For worse even than being un-clever is trying to be clever and failing. For example, at the very beginning a spoiled teenage Robin (Chris O’Donnell) whines as he admires the Batmobile: “I want a car. Chicks dig the car.”
Taking up his assigned role as the exasperated papa Batman (George Clooney) says in a broad aside to the audience: “This is why Superman works alone.”
Apparently Schumacher and Co. thought this so funny that they put it in their own trailer, but it just falls flat to my ear. Too predictable. And, indeed, the film is pushing the “family” line throughout, as the ancient family retainer, Alfred (Michael Gough), is sick and like to die and not only summons his own, hitherto invisible, family in the form of a sexy niece called Barbara (Alicia Silverstone) but keeps trying to patch up the differences (all of them similarly typical of pushy teenage kid coming up against reluctant dad unwilling to give him responsibility or, as the kid sees it, to “trust” him) between Batman and Robin in the name of family. “Despite all your talents,” says Alfred to Batman, “you are still a novice in the ways of family.”
We should be grateful, I suppose, that the propaganda, pathetic as it is, is at least on the side of something worthwhile. Likewise, we should be surprised and gratified that the worst of the bad guys is not only a gal, Poison Ivy (Uma Thurman) but also an environmentalist! When she takes Batman to task for his scientific experiments and proclaims her radical green sentiments, Batman politely points out to her that her way would mean no more heating oil or refrigerants and millions would die. “Acceptable losses in the battle to save the planet,” she says airily. There could have been an interesting point made of Poison Ivy as the representative of “Mother Nature” (as she claims to be)—the classic and misogynistic combination of femininity with images of danger and predation. Like Keats’s portrait of “La Belle Dame Sans Merci,” this gal has a deadly poison in her kiss! Vanquishing her thus involves us in an unexpected reversion to the old-fashioned view of nature as something to be tamed and subdued, rather than a frail thing to be protected by the enlightened remnant of ascendant mankind.
But her villainy is overshadowed by hulking Arnold Schwarzenegger’s “Mr Freeze,” a completely uninteresting figure about whom there is a typically hokey and sentimental story cooked up of a beloved wife whom he is trying to save from fatal illness by freezing until he, a brilliant scientist, will have discovered a cure. It is never quite made clear why his concern for his wife should also have made him don a ridiculous silver suit and run around freezing everyone with a sort of ice-gun. Crazed by grief, I guess. Vaguely we are told that there was an accident with the freezing process and “somehow he survived” to become a supervillain. But this is a serious weakness in such a film: though the explanation is an absurdity, it has to be given in great detail. So far as we can tell, Mr. Freeze’s scientific brilliance consists of his saying things like: “In this universe there is only one absolute: everything freezes.” Huh? What about everything boils?

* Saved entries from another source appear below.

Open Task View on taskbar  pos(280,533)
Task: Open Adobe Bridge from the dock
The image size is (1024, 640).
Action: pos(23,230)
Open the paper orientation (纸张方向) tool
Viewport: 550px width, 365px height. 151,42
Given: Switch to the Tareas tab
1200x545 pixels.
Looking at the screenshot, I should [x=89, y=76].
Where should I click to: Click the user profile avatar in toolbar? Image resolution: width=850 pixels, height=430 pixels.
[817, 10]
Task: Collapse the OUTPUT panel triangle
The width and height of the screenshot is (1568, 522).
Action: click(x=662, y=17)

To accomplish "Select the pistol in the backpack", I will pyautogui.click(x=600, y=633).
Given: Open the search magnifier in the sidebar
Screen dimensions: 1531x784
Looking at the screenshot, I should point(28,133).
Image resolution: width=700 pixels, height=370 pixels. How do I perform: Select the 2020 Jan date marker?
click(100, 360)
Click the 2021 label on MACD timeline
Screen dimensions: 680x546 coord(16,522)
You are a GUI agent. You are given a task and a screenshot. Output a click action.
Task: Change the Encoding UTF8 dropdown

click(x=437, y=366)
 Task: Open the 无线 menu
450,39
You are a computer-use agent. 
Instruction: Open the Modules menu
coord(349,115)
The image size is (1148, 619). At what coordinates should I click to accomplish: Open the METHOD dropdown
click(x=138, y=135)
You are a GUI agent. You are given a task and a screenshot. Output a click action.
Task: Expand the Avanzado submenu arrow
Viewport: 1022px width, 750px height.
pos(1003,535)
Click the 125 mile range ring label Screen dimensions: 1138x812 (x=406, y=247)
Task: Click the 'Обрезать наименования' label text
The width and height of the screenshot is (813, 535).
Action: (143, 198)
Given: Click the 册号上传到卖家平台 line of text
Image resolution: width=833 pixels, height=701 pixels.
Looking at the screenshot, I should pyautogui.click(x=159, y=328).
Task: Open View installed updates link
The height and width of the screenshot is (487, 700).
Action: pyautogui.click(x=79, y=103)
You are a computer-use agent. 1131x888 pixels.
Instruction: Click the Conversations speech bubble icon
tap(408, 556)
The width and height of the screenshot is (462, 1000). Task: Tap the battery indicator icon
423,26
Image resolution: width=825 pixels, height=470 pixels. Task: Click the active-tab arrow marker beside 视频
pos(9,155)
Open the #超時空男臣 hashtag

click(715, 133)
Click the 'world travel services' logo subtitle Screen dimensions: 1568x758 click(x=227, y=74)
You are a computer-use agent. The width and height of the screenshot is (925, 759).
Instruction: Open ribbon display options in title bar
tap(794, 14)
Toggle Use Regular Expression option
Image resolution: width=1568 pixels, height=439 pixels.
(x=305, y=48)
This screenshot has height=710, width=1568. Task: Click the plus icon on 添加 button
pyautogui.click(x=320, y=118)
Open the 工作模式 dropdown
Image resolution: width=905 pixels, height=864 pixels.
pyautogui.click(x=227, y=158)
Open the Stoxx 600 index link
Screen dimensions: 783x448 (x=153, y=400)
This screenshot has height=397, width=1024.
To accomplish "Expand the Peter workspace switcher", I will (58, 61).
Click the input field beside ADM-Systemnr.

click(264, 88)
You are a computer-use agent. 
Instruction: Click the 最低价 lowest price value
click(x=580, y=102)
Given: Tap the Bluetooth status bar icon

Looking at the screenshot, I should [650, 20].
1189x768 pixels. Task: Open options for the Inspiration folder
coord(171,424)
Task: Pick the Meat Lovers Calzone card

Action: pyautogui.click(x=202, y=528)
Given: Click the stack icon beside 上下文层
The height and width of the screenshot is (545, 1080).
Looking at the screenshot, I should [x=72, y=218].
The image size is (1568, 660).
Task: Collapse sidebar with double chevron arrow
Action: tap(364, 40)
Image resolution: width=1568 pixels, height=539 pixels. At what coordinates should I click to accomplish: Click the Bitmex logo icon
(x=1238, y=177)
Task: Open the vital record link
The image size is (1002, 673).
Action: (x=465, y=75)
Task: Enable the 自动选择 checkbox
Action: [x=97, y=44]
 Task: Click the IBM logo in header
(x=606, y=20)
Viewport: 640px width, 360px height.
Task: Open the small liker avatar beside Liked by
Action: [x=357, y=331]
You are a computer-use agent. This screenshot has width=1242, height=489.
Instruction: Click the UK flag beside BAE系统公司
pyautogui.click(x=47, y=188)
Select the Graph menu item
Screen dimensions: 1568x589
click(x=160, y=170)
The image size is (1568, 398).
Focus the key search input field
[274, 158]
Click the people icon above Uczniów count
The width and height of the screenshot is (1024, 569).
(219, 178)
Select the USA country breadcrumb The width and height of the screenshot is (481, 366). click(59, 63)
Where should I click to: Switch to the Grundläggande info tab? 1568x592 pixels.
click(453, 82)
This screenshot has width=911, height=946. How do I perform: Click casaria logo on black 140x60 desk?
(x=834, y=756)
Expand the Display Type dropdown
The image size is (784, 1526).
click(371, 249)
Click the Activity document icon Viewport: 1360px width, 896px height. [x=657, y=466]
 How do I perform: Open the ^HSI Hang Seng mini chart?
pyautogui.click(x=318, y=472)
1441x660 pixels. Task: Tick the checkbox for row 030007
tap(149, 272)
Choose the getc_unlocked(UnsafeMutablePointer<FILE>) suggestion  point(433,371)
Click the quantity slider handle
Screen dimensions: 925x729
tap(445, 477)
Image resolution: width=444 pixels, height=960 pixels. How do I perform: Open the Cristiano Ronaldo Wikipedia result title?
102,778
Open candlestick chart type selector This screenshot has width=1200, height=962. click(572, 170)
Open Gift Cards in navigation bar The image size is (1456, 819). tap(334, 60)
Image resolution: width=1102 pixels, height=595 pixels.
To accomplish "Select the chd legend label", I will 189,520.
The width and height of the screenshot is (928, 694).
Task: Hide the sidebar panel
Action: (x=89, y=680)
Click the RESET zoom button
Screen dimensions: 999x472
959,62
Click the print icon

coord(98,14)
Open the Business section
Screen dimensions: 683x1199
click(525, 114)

More seriously, Alicia Silverstone’s embryonic Batgirl, a student in the “computer science division” of “Oxbridge Academy” in England, is also a bore. She races motorcycles against boys and does all the things we would expect a Hollywood girl-superhero to do. Naturally, she competes fiercely with the Boy Wonder, who is instantly smitten with her (as well as, more interestingly, with Poison Ivy). All this is as predictable as the final forging of a Hollywood-style voluntary family in the end, consisting of the three bats and Alfred ( “We’ll have to get a bigger cave” says he) But she does have one very funny line when Poison Ivy is finally vanquished, ticking her off for “using feminine wiles to get what you want. Read a book, sister; that kind of passive-aggressive stuff went out years ago.” In fact, I would have said that this is the only really funny line in the picture, but for the fact that I’m not entirely sure it is meant to be funny.